Science Focus Area: Brookhaven National Laboratory
- Principal Investigator and Laboratory Research Manager: Tim Paape1
- Co-Investigators: Qun Liu1, Meng Xie1, Crysten E. Blaby-Haas2, Doreen Ware3, Samuel M. D. Seaver4, Daifeng Wang5
- Participating Institutions: 1Brookhaven National Laboratory, 2Lawrence Berkeley National Laboratory, 3U.S. Department of Agriculture’s Agricultural Research Service at Cold Spring Harbor Laboratory, 4Argonne National Laboratory, 5University of Wisconsin–Madison
- Project Website: https://www.bnl.gov/biology/plant-sciences/
Summary
The Quantitative Plant Science Initiative (QPSI) integrates computational approaches with genome-wide and targeted experimentation into a versatile and scalable capability for determining gene function in bioenergy crops. This knowledge is essential to rationally design these crops for optimal and sustainable growth on marginal soils and to understand bioenergy-environment interactions, two missions of the Office of Biological and Environmental Research within the U.S. Department of Energy’s (DOE’s) Office of Science.

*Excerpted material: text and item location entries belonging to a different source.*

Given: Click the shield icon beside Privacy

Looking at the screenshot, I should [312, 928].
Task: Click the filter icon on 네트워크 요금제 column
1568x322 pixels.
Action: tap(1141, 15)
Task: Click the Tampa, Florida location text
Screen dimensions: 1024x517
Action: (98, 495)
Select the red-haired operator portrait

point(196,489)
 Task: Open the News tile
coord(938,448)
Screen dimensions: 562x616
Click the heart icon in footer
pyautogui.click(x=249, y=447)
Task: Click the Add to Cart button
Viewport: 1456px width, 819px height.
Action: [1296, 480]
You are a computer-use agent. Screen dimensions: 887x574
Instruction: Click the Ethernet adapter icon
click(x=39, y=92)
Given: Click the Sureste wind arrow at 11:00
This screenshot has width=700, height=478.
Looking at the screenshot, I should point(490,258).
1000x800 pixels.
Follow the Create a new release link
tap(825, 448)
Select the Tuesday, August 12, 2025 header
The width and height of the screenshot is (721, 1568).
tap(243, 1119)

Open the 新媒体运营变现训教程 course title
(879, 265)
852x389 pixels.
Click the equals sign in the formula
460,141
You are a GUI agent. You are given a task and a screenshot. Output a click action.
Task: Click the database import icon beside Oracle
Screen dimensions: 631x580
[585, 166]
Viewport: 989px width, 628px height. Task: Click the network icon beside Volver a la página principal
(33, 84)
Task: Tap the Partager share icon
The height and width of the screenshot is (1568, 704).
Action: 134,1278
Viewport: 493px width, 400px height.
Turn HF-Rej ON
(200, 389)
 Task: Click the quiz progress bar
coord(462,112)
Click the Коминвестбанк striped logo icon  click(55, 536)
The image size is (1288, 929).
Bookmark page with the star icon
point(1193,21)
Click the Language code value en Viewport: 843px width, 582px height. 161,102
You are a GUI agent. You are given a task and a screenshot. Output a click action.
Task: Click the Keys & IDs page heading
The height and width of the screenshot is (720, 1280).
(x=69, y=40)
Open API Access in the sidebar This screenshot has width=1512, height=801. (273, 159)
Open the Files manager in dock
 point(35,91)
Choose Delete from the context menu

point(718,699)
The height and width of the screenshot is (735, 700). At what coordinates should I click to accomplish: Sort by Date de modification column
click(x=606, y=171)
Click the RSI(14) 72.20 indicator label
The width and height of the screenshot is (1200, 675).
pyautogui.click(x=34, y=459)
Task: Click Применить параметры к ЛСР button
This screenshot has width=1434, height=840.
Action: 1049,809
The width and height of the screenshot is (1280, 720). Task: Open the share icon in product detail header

Initial research addresses an important, but often overlooked, issue in sustainable bioenergy and bioproduction: essential micronutrients. Insufficient zinc and iron bioavailability cause widespread decreases in crop yield. Research teams are using DOE resources and a multiomics experimental strategy to discover adaptive responses to suboptimal zinc and iron availability in two DOE flagship bioenergy crops, poplar and sorghum. This data will be used for a computational simulation of cofactor availability in the chloroplast, the major metal sink and site of carbon fixation and energy generation. Teams also are deploying an interdisciplinary approach to provide an experimentally grounded, sequence-specific understanding of molecular-level functions for genes heavily involved in chloroplast metal trafficking. Results of this work will provide transformative contributions to DOE’s energy security mission.